Policjanci zatrzymali 29-letniego mieszkańca Radzewic koło Mosiny w Wielkopolsce, który był poszukiwany przez sąd do odbycia kary więzienia za przestępstwa narkotykowe. Mężczyzna był w policyjnym radiowozie, jednak w pewnym momencie wydostał się z pojazdu i uciekł w kierunku rzeki.
Rzecznik wielkopolskiej policji Andrzej Borowiak powiedział, że ze wstępnych ustaleń wynika, że matka zatrzymanego mężczyzny poprosiła policjantów o możliwość pożegnania się z synem. Kiedy kobieta podeszła do radiowozu i gdy zostały uchylone drzwi auta, mężczyzna odepchnął matkę i rzucił się do ucieczki.
W efekcie ucieczki wskoczył do wody.
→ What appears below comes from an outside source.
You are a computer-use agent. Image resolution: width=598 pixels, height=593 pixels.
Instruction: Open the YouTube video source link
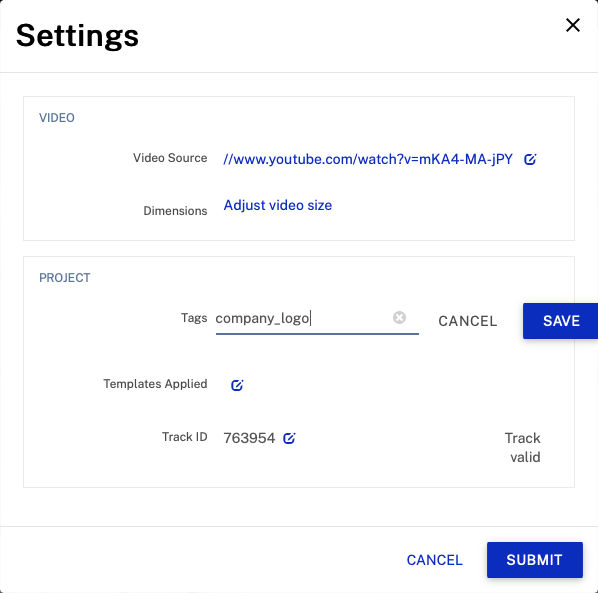pos(368,159)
Mł. asp. Maciej Święcichowski z Komendy Wojewódzkiej Policji w Poznaniu potwierdził informację dziennikarzy RMF FM - mężczyzna był skuty kajdankami.
Szukają go policja i straż pożarna, do akcji wykorzystują łódź motorową. Komendant miejski policji w Poznaniu ogłosił także alarm dla jednostki.
Rzeka ma tutaj wartki nurt. Trzeba sukcesywnie ją przeczesywać. Nie ograniczamy się tylko do rzeki, ale również do terenów przyległych - mówi Święcichowski.
Rzecznik wielkopolskiej straży pożarnej poinformował, że na miejscu pracuje grupa ratownictwa wodno-nurkowego.